BEGIN DOCUMENT SEGMENT

I remain a lot less bothered by the lack of explicitly grappling with any trans elements in the game. Its true that it might be a tad cynical to use the chromanticore ad without any actual exploration of the issue, but it just doesn't bug me in the game - it being used for IRL advertising absolutely did though and was a significant contributor to my initial lack of interest. I lay that one at the feet of the marketing department though, not the developers. 

I definitely agree that the way the narrative is structured makes the integration of side quests into the game cause much less dissonance against the urgency of the mission - you are chasing down leads as you can, but you also have bills to pay and a reputation to spread. You're clearly in a far better place to take on Arasaka as one of the top mercs in NC than you are just crawled out of Vik's clinic. I do think the open world filler content is where you get the most ludonarrative dissonance from the superficial game mechanics butting up against the themes of Cyberpunk generally and the main story lines of the actual game. Also very much agree with him that the story itself and the character you're playing justify not putting much weight on the whole cop chase mechanic that so many people are still so hung up on, although he's not wrong that being essentially a hired murderer for the cops in the NCPD scanner missions was a choice.

END DOCUMENT SEGMENT
BEGIN DATA SECTION

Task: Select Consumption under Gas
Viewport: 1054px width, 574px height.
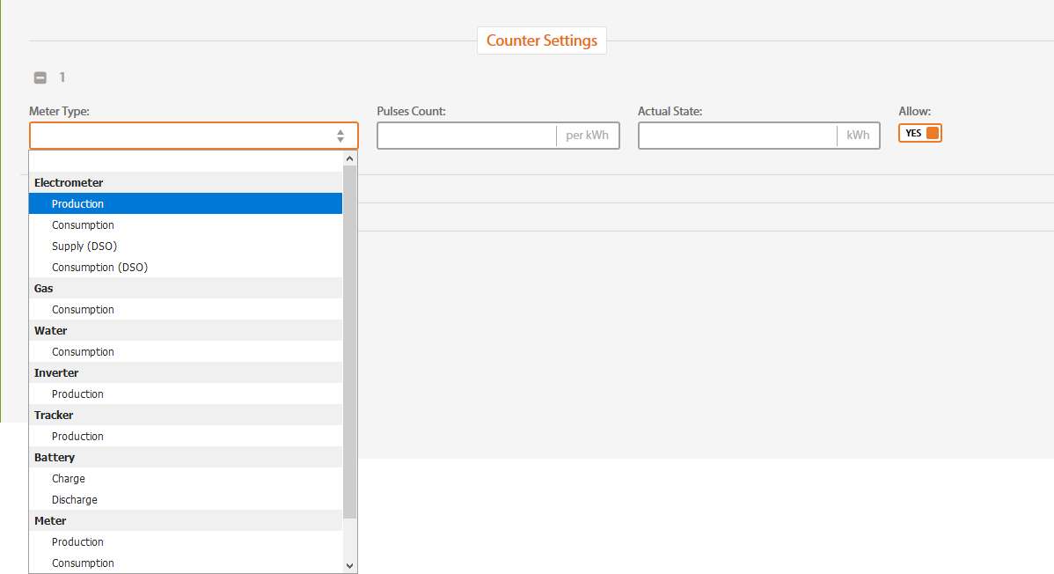Action: [x=83, y=310]
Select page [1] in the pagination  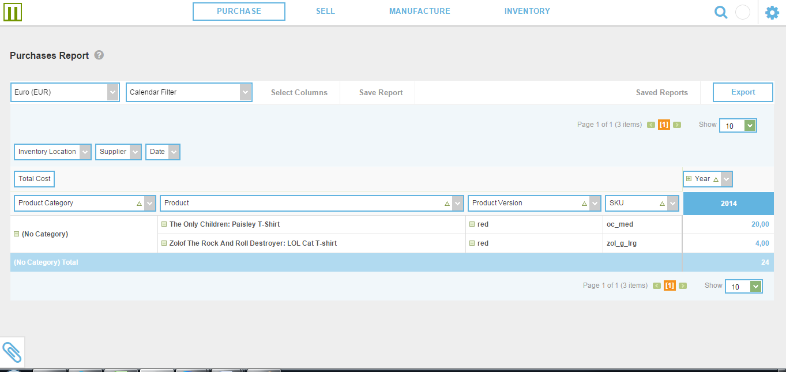point(664,125)
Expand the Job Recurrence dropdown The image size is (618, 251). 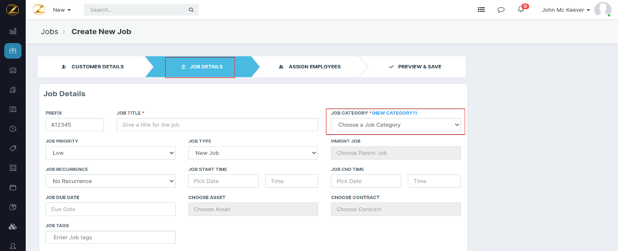pyautogui.click(x=110, y=181)
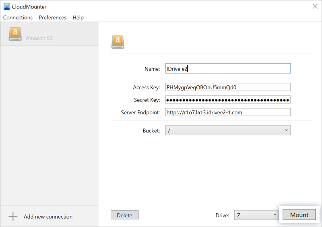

END DATA SECTION

__YOUR INSTRUCTIONS__: In the game commentary, who does the writer hold responsible for using the chromanticore ad in real-life advertising?

__TASK OUTPUT__: The marketing department, not the developers.